**Written instruction**
Print the records verbatim from the line holding "Where should I" through the end of the records, both ends included, omitting the pictures.

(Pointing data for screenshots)
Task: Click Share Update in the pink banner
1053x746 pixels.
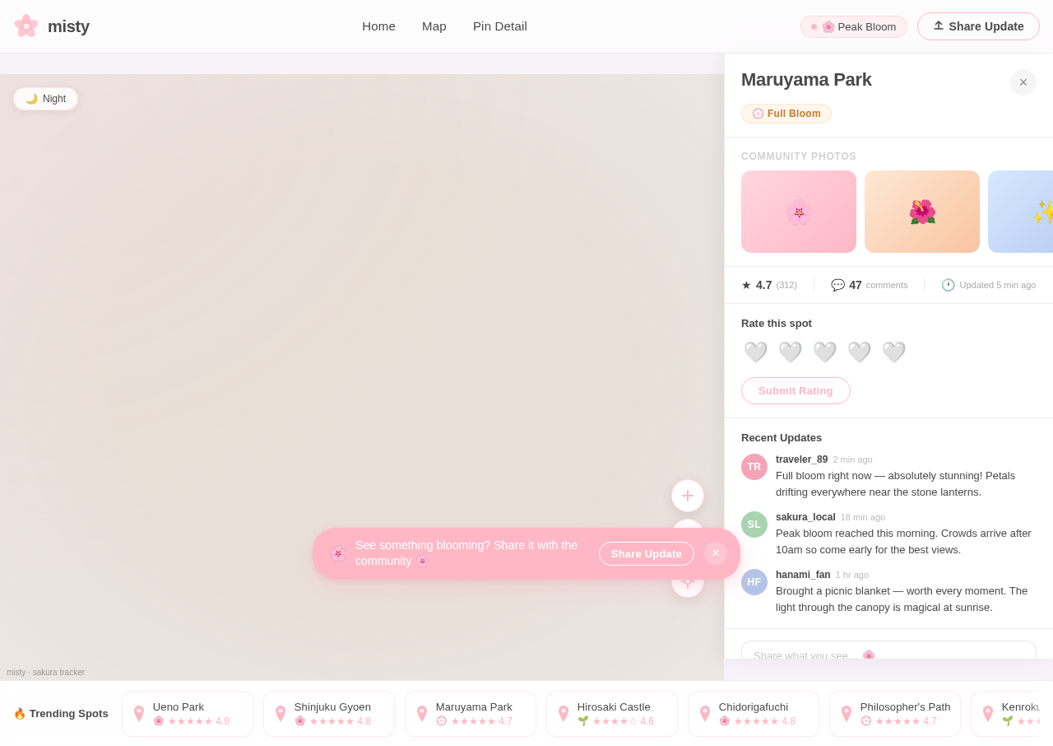Action: click(646, 553)
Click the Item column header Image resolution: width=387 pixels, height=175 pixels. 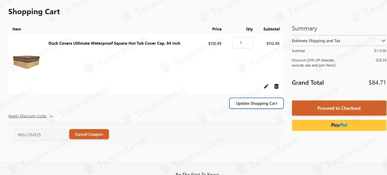tap(17, 29)
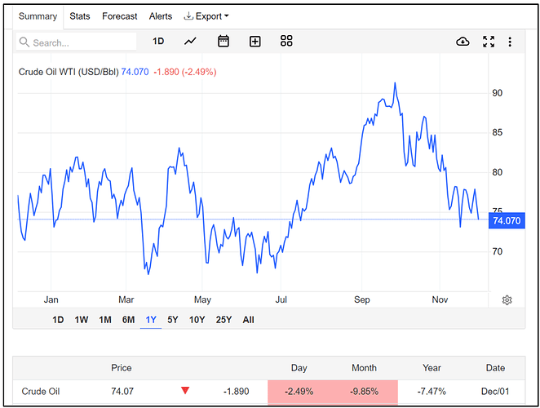Open the three-dot more options menu

click(511, 42)
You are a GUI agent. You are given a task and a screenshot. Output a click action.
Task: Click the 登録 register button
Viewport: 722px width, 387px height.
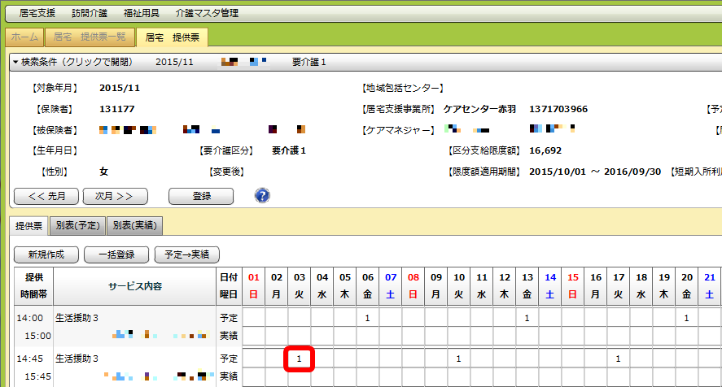201,196
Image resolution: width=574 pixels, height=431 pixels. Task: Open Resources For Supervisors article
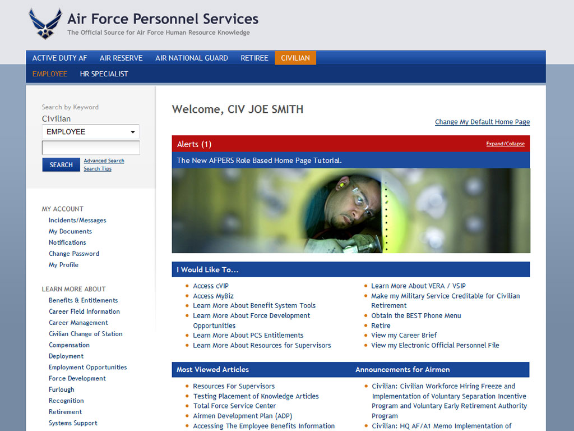234,386
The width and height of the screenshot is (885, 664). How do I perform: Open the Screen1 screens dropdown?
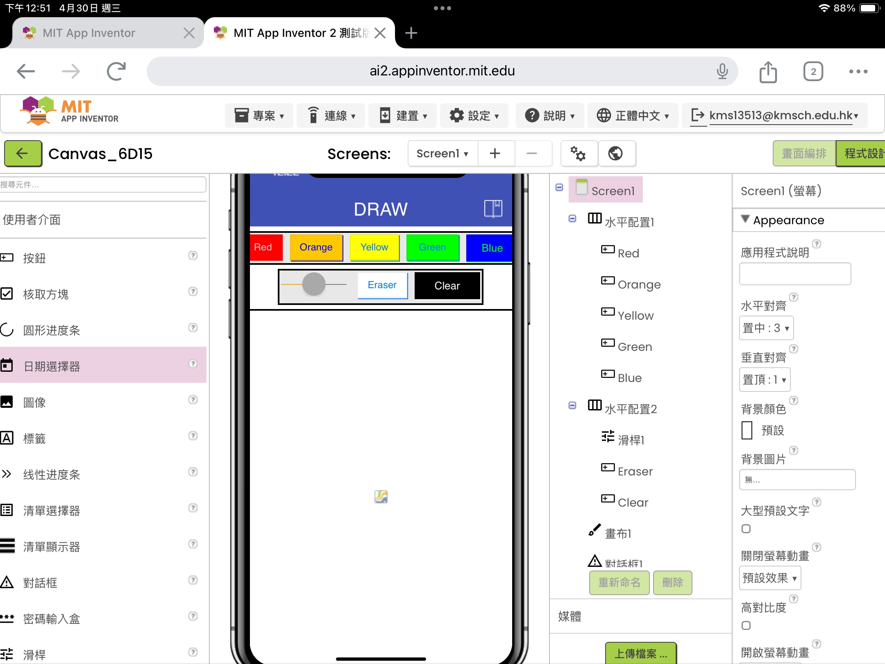442,154
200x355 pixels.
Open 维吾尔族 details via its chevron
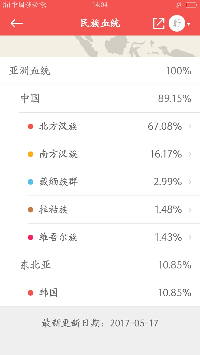[x=190, y=237]
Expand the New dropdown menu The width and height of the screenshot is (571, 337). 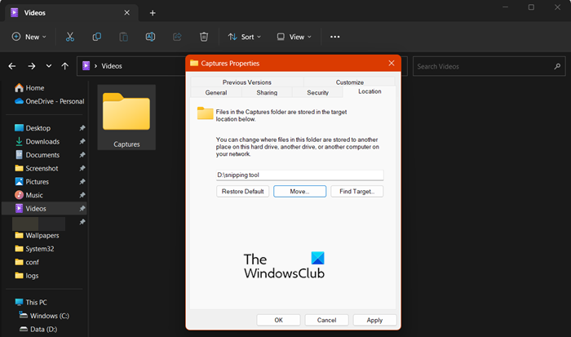click(29, 37)
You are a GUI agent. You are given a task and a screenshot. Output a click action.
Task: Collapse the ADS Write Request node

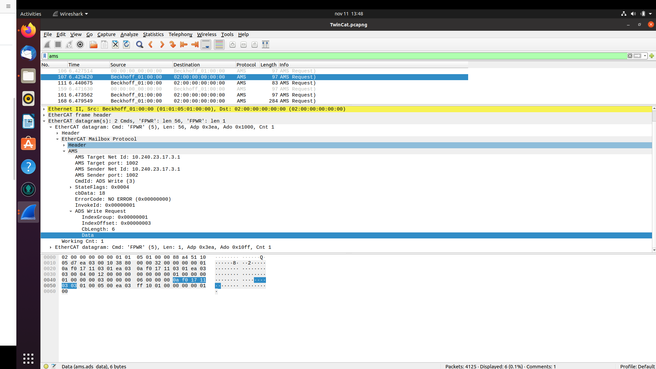click(x=71, y=211)
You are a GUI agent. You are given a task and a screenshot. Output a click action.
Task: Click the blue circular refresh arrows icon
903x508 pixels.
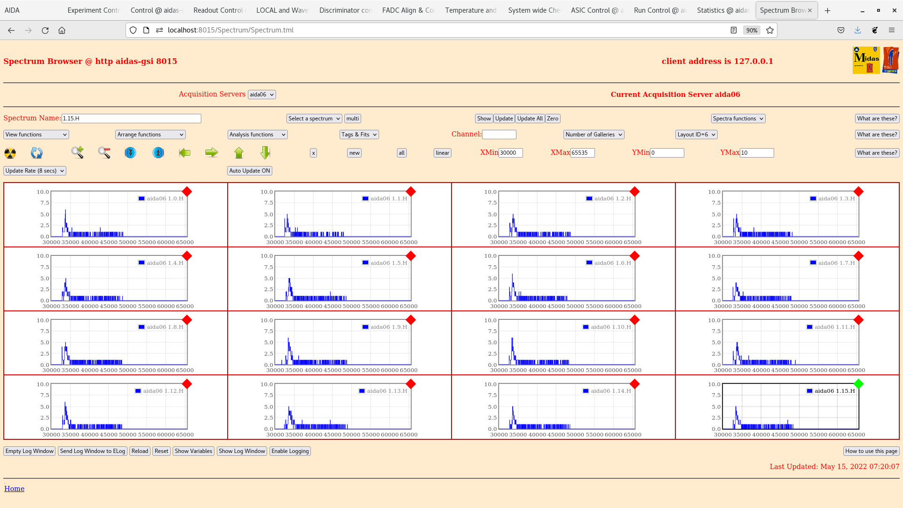pos(37,153)
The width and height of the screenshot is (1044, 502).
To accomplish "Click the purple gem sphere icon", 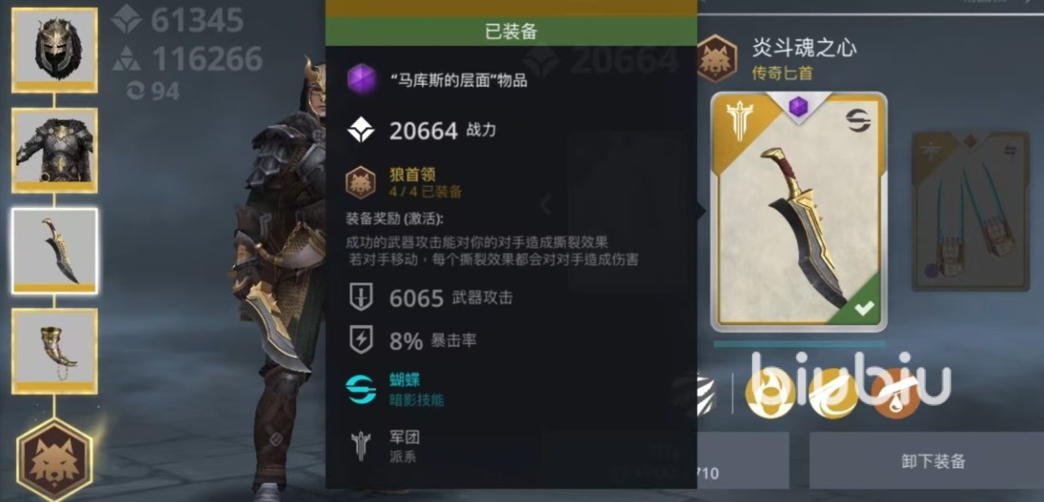I will (x=361, y=80).
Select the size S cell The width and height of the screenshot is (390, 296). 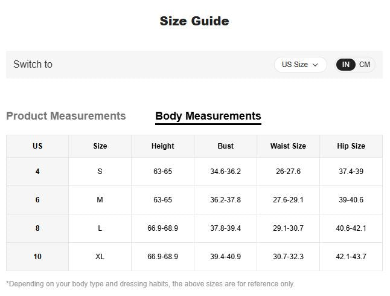100,172
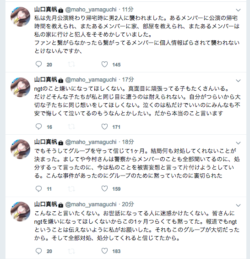250x259 pixels.
Task: Click the retweet icon on the 11分 tweet
Action: click(x=71, y=65)
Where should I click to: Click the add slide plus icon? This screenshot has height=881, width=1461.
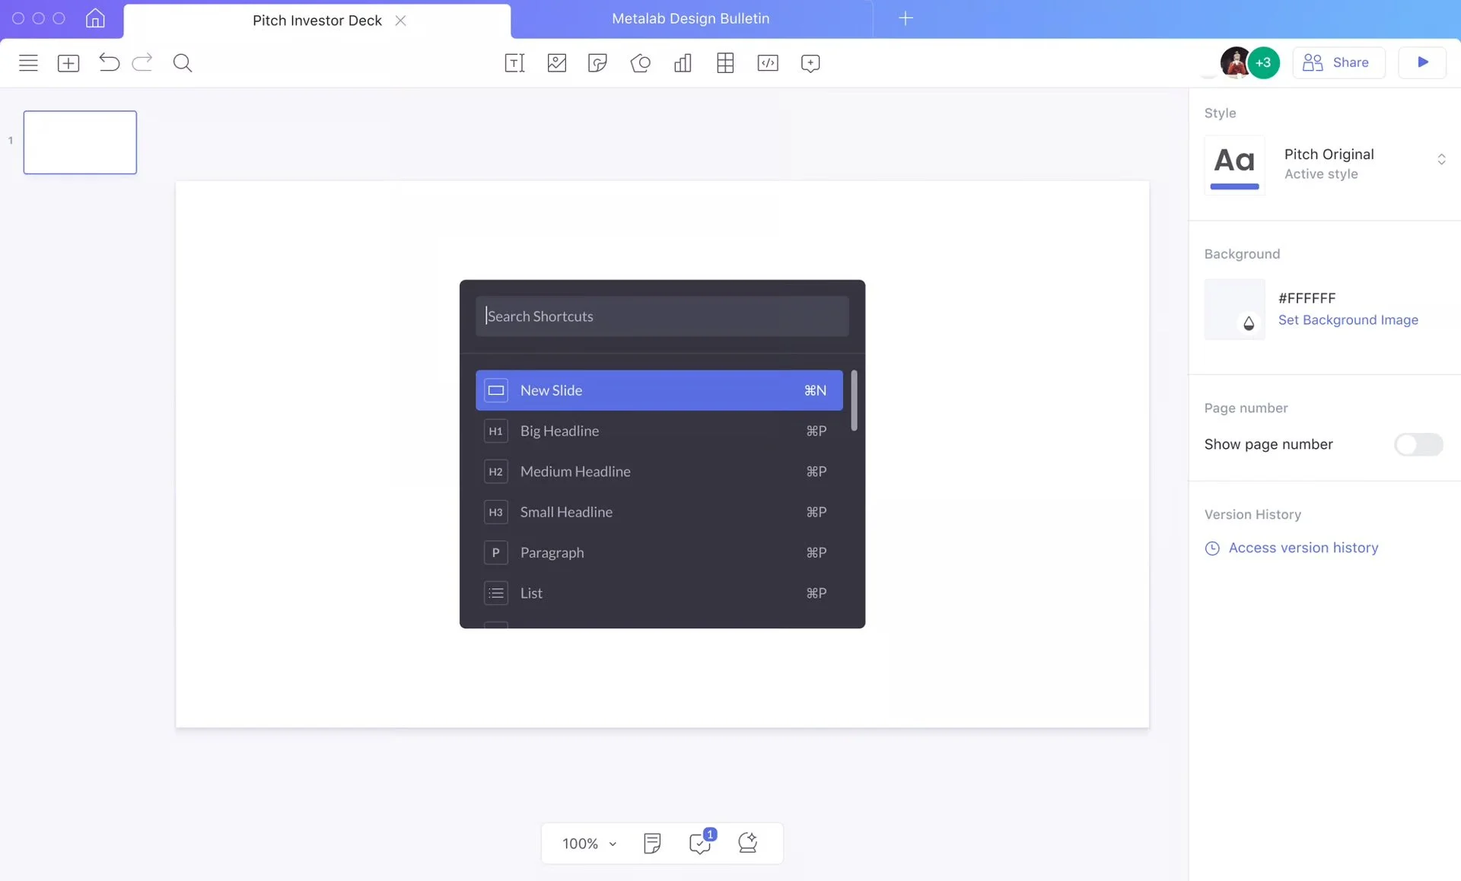(x=68, y=63)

**Result below**
Where should I click to: Click the add slide plus icon? This screenshot has height=881, width=1461.
(x=68, y=63)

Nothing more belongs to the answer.